The problem:
Drop every picture, then transcribe the remaining data exactly.

Saved data entries
• • • • •

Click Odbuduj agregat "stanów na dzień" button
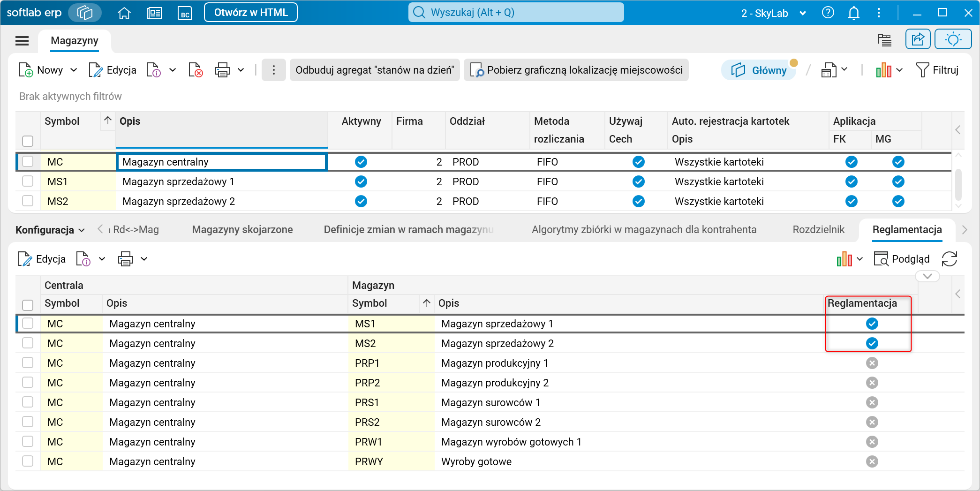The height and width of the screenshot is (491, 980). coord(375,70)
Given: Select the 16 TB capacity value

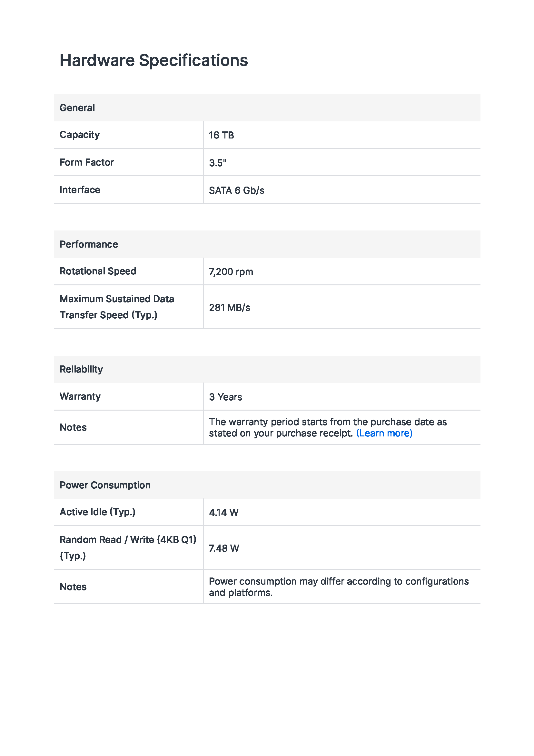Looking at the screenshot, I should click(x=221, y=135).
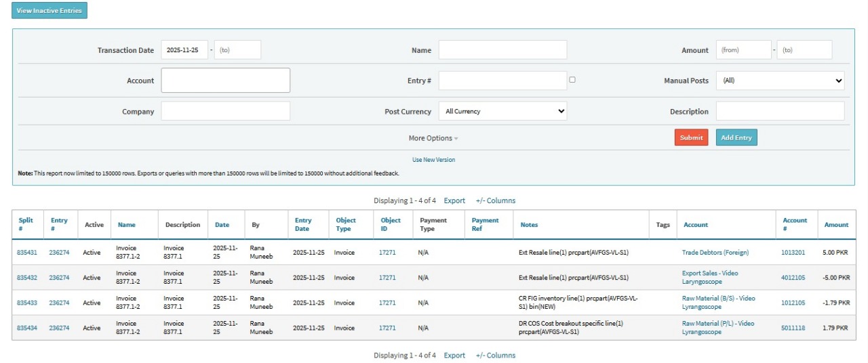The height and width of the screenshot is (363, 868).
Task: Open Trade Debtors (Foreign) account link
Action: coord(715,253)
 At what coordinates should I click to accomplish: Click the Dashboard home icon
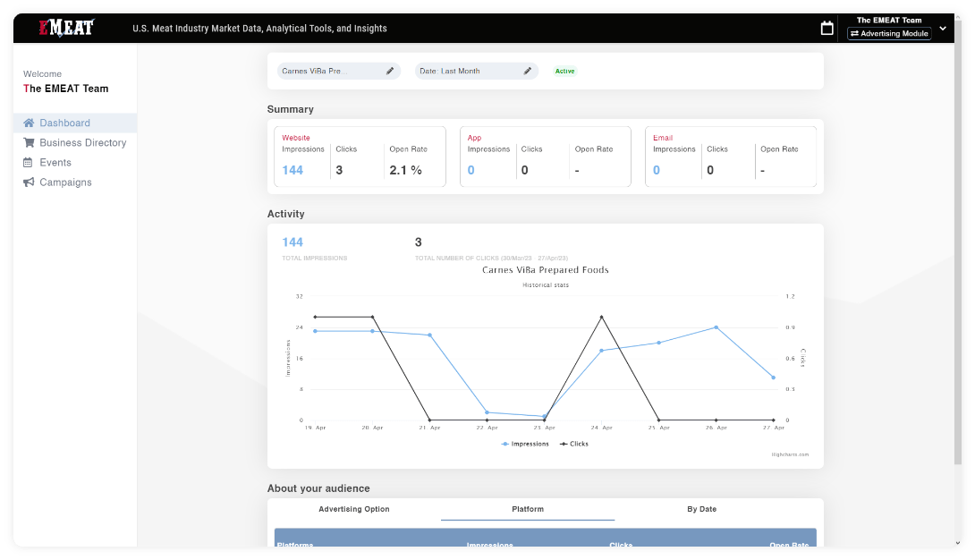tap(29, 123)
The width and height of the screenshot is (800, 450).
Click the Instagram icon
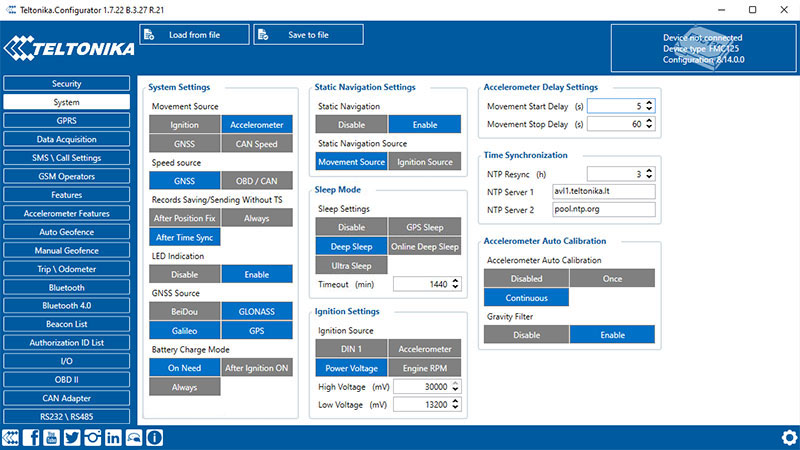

• • • • •

Response:
Click Odbuduj agregat "stanów na dzień" button
The height and width of the screenshot is (491, 980). coord(375,70)
Given: Select the 16 TB capacity value

Looking at the screenshot, I should click(x=221, y=135).
The height and width of the screenshot is (363, 868).
Task: Open Trade Debtors (Foreign) account link
Action: coord(715,253)
 At what coordinates should I click to accomplish: Click the Dashboard home icon
tap(29, 123)
The width and height of the screenshot is (800, 450).
Click the Instagram icon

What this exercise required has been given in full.